Detalhes bibliográficos
Ano de defesa: 2009
Autor(a) principal: Perez, Patrícia Alano
Orientador(a): Não Informado pela instituição
Banca de defesa: Não Informado pela instituição
Tipo de documento: Dissertação
Tipo de acesso: Acesso aberto
Idioma: por
Instituição de defesa: Pontifícia Universidade Católica do Rio Grande do Sul
Faculdade de Biociências
BR
PUCRS
Programa de Pós-Graduação em Zoologia
Programa de Pós-Graduação: Não Informado pela instituição
Departamento: Não Informado pela instituição
País: Não Informado pela instituição
Palavras-chave em Português:
Link de acesso: http://tede2.pucrs.br/tede2/handle/tede/199
Resumo: A Bacia do Grupo Salta se desenvolveu durante o Cretáceo e Paleógeno no noroeste da Argentina, acumulando principalmente sedimentos continentais denominados de Grupo Salta. A Formação Lumbrera é a unidade mais espessa e superior do Grupo Salta, cujo paleoambiente é interpretado como um lago perene de idade Eoceno Inferior a Médio (52 a 35 Ma). Seu conteúdo fossilífero inclui palinomorfos, insetos alados, crocodilos, tartarugas, lagartos, marsupiais, notoungulados e ungulados. Os peixes fósseis descritos para a Formação Lumbrera incluem ciclídeos, placas dentais de Lepidosiren paradoxa e fragmentos atribuídos a Poeciliidae. Neste trabalho é descrito um novo gênero de ciclídeo heroine com base em um espécime fóssil, quase completo (CNS-V10026), proveniente desta formação. A posição filogenética do novo gênero foi analisada com base na matriz apresentada por Kullander (1998), que inclui 50 táxons modernos de ciclídeos e 91 caracteres.
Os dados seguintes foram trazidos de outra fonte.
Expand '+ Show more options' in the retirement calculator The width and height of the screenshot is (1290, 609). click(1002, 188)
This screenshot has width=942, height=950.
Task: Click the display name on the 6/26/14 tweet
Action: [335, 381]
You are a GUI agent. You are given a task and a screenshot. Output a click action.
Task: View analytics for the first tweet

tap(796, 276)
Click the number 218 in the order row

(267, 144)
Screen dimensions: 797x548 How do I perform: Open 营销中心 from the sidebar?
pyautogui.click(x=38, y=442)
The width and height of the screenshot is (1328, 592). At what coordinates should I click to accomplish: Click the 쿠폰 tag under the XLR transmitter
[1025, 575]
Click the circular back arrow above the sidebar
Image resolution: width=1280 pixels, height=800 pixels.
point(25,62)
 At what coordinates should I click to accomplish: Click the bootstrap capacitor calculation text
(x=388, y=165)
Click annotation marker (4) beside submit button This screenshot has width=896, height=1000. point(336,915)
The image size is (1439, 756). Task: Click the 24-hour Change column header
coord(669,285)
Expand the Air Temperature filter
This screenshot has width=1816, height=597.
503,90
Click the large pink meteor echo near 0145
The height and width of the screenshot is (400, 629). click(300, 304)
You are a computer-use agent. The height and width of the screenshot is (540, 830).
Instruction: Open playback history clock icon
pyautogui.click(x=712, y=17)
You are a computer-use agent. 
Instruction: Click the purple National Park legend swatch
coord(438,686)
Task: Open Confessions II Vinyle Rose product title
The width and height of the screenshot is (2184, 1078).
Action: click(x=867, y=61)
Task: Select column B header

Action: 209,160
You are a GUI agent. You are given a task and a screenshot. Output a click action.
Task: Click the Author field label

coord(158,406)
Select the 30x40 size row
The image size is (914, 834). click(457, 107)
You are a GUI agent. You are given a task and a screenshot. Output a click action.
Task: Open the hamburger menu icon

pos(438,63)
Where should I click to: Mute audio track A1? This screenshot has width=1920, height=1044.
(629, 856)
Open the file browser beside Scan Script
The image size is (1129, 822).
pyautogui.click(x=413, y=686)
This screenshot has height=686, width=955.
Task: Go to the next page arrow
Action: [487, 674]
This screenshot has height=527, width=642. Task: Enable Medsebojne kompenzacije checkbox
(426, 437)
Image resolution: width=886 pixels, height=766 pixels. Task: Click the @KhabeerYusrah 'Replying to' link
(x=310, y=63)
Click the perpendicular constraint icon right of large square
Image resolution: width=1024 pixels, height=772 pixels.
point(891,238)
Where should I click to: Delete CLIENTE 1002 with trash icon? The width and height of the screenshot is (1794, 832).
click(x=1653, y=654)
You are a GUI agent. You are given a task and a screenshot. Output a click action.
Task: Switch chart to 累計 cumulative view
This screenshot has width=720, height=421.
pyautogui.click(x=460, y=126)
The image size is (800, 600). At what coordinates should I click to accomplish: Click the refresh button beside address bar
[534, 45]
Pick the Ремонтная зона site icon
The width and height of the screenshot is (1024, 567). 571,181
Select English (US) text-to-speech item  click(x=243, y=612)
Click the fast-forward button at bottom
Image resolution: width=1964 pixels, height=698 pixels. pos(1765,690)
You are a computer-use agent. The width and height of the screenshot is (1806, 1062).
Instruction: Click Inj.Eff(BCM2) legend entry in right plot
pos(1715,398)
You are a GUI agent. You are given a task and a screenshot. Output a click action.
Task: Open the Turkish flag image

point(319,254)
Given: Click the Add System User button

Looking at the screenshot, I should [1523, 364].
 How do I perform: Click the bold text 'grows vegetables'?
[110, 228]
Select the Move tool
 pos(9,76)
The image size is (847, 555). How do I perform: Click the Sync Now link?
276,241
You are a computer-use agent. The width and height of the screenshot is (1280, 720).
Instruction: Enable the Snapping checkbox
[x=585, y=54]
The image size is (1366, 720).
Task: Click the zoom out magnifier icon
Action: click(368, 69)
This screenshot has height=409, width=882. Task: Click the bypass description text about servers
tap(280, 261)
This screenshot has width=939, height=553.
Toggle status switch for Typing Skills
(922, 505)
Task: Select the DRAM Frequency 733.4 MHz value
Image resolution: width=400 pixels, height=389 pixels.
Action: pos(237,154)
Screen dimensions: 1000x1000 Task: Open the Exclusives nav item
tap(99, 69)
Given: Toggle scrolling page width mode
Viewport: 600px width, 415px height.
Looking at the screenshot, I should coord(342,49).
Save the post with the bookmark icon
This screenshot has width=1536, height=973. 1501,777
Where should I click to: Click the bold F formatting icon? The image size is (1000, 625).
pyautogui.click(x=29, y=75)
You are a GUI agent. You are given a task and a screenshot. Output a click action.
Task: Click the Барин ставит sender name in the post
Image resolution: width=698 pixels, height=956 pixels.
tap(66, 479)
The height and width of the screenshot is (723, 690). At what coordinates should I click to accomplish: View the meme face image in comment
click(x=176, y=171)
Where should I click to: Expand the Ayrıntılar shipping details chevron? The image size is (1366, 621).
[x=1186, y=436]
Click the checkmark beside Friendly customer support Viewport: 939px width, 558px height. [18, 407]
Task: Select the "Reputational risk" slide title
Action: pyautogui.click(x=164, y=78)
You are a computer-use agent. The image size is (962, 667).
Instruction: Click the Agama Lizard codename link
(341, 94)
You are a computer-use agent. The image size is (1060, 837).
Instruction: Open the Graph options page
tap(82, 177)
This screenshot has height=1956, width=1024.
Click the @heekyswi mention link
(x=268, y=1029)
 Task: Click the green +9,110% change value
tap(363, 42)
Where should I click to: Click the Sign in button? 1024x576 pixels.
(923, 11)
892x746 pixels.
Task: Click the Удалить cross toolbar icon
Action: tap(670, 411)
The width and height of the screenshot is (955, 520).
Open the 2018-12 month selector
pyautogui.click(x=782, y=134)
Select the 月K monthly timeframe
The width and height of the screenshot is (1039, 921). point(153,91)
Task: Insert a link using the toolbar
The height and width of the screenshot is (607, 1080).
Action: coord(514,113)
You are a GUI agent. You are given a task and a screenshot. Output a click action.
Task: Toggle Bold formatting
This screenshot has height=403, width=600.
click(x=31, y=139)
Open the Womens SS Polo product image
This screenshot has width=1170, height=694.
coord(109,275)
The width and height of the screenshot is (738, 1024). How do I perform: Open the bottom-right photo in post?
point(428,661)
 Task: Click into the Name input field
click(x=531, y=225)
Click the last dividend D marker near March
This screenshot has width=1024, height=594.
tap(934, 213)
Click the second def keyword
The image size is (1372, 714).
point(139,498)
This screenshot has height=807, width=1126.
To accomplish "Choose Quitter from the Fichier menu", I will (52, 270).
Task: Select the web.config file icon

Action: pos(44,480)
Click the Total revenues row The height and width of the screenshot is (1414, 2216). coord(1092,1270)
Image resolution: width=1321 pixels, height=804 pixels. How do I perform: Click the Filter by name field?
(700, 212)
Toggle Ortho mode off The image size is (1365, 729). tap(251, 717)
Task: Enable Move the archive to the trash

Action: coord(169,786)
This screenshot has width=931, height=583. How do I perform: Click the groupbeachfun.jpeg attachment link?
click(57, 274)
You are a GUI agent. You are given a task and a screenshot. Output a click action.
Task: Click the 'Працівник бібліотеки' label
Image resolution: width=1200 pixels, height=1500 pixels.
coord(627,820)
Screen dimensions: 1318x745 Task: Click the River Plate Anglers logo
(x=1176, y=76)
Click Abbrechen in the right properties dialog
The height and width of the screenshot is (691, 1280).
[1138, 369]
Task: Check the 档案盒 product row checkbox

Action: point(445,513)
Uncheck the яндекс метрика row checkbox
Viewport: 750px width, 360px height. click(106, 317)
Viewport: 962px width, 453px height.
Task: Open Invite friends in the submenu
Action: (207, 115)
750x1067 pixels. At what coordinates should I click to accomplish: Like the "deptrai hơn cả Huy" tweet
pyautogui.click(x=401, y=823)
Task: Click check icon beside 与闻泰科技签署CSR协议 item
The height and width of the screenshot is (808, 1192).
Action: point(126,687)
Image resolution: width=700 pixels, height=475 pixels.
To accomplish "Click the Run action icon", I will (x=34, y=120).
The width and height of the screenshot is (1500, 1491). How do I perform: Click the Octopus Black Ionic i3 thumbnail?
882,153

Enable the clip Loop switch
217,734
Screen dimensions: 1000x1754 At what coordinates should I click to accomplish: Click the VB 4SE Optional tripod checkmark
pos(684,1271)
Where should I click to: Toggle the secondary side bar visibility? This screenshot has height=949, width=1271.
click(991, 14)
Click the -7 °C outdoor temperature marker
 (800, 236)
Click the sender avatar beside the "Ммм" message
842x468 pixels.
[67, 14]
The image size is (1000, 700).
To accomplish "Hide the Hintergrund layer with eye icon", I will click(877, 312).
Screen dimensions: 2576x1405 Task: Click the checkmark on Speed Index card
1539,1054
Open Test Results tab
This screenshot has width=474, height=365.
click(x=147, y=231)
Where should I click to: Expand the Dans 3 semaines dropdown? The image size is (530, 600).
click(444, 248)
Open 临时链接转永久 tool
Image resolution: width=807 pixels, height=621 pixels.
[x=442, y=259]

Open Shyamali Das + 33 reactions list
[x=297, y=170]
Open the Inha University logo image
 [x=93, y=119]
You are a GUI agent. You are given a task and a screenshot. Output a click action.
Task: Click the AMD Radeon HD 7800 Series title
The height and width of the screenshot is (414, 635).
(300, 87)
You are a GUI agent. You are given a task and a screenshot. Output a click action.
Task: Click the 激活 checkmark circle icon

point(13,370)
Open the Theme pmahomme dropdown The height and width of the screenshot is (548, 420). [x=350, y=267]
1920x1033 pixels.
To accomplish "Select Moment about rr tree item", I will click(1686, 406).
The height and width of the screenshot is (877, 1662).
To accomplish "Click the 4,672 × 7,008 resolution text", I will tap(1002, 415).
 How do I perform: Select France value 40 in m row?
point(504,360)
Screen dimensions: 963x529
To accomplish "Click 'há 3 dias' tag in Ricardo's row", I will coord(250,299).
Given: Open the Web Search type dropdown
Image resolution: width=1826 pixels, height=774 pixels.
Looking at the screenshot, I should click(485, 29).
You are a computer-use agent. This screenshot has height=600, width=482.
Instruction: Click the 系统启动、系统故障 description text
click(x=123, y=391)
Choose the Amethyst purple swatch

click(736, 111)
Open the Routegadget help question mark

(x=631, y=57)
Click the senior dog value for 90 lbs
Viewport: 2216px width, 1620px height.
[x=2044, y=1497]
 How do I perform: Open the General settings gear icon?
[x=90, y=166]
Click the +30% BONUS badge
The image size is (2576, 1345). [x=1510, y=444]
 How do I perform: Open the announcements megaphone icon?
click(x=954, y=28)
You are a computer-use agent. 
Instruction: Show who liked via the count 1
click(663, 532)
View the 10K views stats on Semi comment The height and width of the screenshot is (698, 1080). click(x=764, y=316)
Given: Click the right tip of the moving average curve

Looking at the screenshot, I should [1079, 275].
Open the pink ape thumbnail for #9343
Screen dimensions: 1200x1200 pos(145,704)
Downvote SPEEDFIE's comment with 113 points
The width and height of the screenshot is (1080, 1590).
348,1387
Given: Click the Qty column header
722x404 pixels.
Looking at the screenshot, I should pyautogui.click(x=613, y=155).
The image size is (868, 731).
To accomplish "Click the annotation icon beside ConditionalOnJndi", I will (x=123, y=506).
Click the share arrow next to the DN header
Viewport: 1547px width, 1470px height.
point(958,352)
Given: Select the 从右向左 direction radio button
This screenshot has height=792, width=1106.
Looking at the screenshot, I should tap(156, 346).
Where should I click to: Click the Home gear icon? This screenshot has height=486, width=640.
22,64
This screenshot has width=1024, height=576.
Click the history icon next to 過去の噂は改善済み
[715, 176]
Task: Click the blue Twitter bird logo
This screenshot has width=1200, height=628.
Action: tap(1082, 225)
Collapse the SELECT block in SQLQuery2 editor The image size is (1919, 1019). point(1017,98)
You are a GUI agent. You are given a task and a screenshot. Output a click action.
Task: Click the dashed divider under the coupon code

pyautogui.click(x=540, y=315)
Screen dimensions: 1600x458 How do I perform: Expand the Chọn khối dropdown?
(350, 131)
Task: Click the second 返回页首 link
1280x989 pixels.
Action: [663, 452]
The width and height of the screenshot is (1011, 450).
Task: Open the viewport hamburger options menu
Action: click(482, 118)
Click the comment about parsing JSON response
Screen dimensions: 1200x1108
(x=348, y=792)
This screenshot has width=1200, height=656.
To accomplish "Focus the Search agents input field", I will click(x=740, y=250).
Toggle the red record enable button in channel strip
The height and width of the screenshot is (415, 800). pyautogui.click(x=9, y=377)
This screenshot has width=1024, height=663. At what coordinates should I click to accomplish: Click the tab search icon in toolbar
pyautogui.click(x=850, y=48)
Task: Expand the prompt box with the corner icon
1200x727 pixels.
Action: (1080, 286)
A posição do novo gênero entre os heroines é suportada pela presença dos infraorbitais 2 e 3 de formato tubular, lacrimal aproximadamente quadrado; e cúspide lingual nos dentes anteriores. De acordo com Kullander (1996) a presença de caninos aumentados nas fileiras externas de dentes das mandíbulas orais, como ocorre no fóssil, não é vista em nenhum outro ciclídeo Neotropical, sendo considerada uma sinapomorfia dos Heroini. O reconhecimento deste heroine fóssil, associado aos geofagines já descritos para a mesma formação evidencia uma grande diferenciação da família já no Eoceno inferior (49 Ma). Isto reforça a idéia de que a origem dos ciclídeos teria ocorrido ainda no Cretáceo, no Gondwana.